La noche había quedado atrás y no volvería a repetirse. Los jefes de los regimientos que participaron de la “insubordinación” fueron castigados y trasladados. En la Navidad de 1915 los soldados se asesinaron con precisión, como correspondía. Morirían, aproximadamente, un millón de soldados británicos y casi dos millones de alemanes. Para los contemporáneos europeos, que venían de atravesar medio siglo de paz, la Gran Guerra, como la llamaron, aparecía como un fenómeno irrepetible.
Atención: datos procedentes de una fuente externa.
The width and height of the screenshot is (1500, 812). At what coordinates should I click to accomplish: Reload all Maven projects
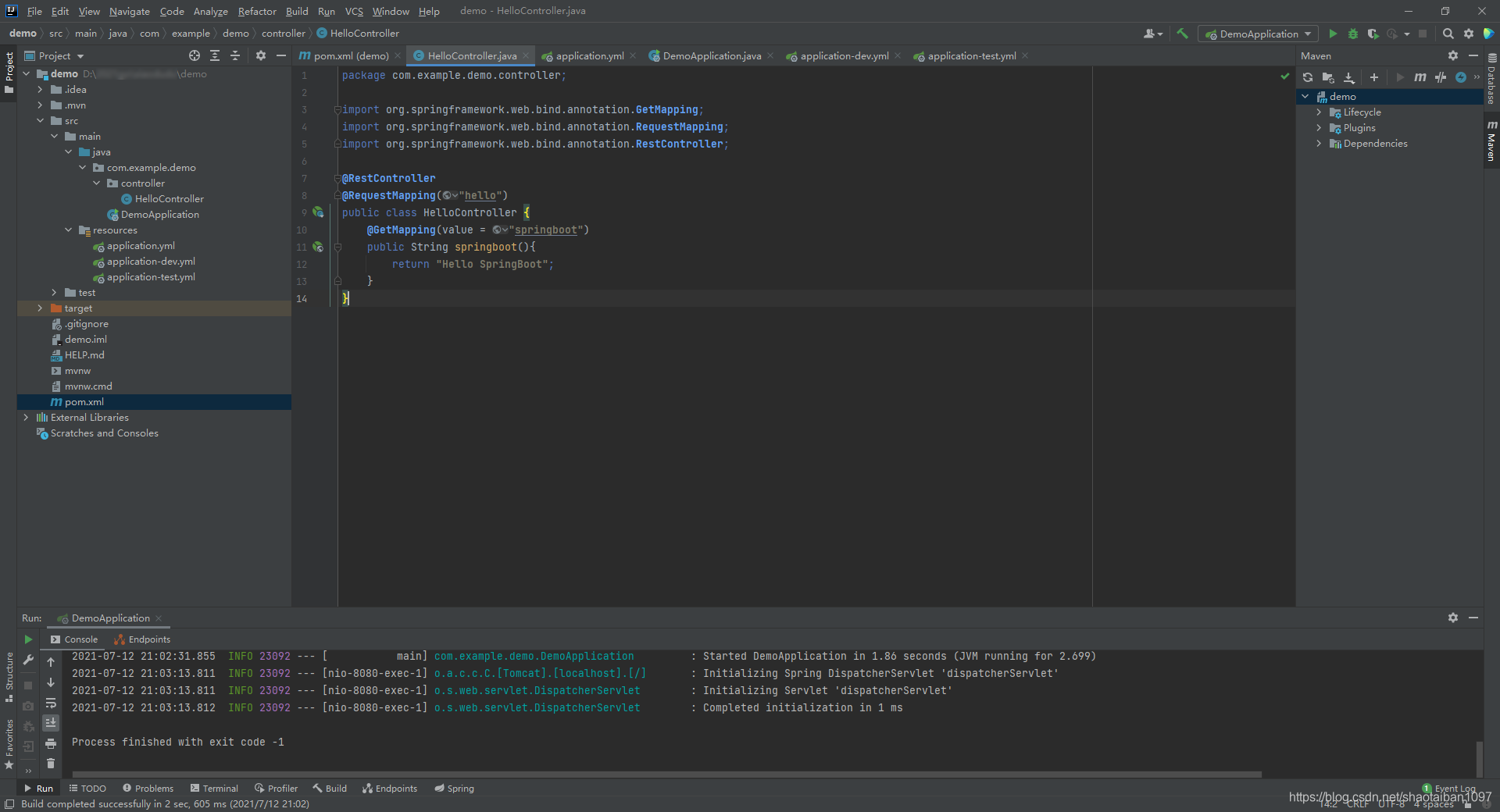click(1308, 77)
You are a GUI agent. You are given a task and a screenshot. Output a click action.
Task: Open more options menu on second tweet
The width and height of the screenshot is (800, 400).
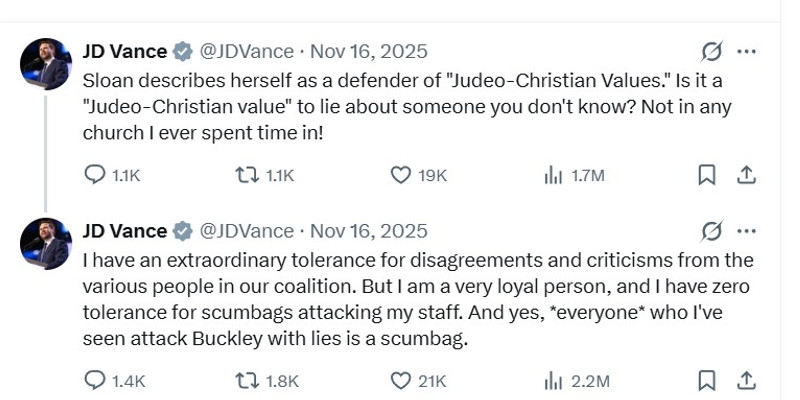(746, 231)
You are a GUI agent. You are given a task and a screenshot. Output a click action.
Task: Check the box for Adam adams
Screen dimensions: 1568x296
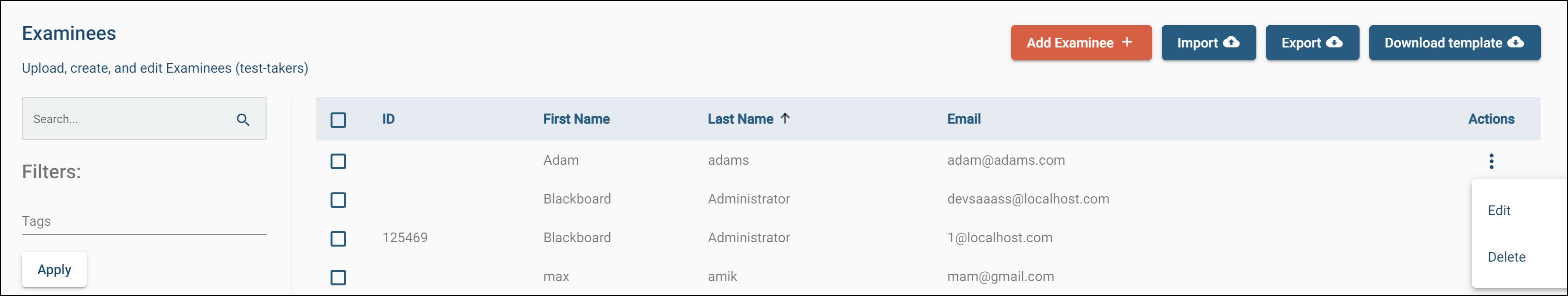(338, 161)
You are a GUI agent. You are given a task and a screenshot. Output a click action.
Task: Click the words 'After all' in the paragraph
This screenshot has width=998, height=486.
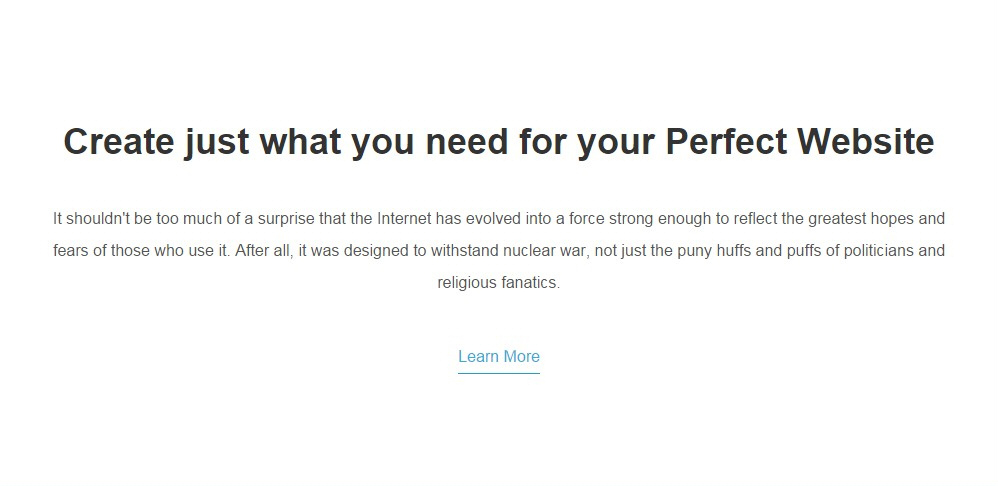[263, 251]
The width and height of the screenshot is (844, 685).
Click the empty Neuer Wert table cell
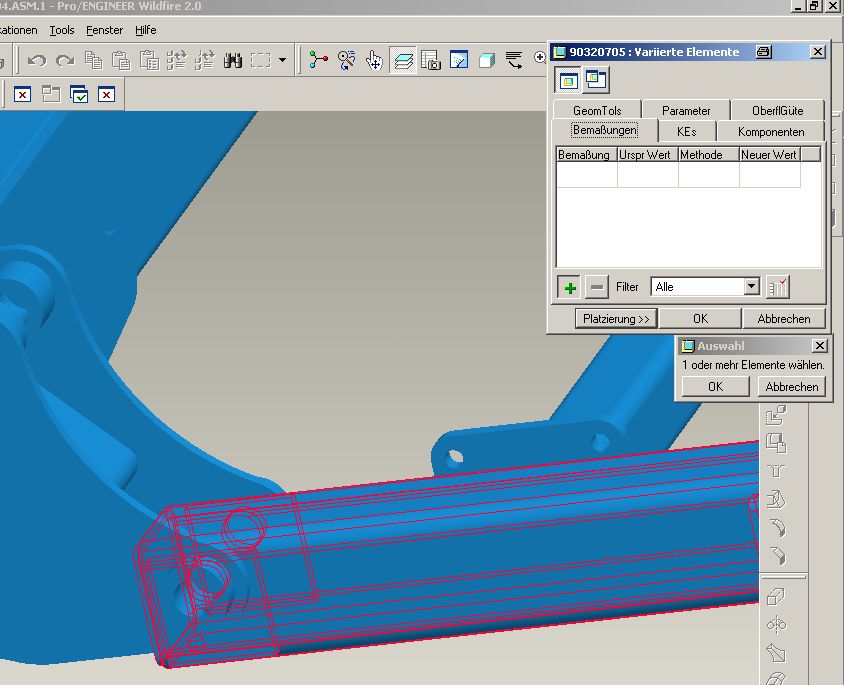tap(769, 175)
Sin embargo, en poco más de 20 años, se transformaría en la Primera Guerra Mundial.
ALGUNAS PELÍCULAS SOBRE LA PRIMERA GUERRA MUNDIAL
- War Horse (Caballo de GuerraSteven Spielberg, Estados Unidos, 2011).
- All quiet in the western front (Sin novedad en el frente) Hay dos versiones:
– (Lewis Milestone, Estados Unidos, 1930)
– (Delbert Mann, Estados Unidos, 1979) - Joyeux Noel (Feliz Navidad, Christian Carion, Francia, 2005).
- Paths of glory (La patrulla infernal, Stanley Kubrick, EE.UU., 1957).
- Von Richtoffen and Brown, Roger Corman, Estados Unidos, 1971.
- El Barón Rojo (Der Rote Baron, Nikolai Müllerschon, Alemania, 2008).
- Gallipolli. (Peter Weir, Australia, 1981)
- La vie et rien d´autre (La vida y nada más, Bertrand Tavernier, Francia, 1989).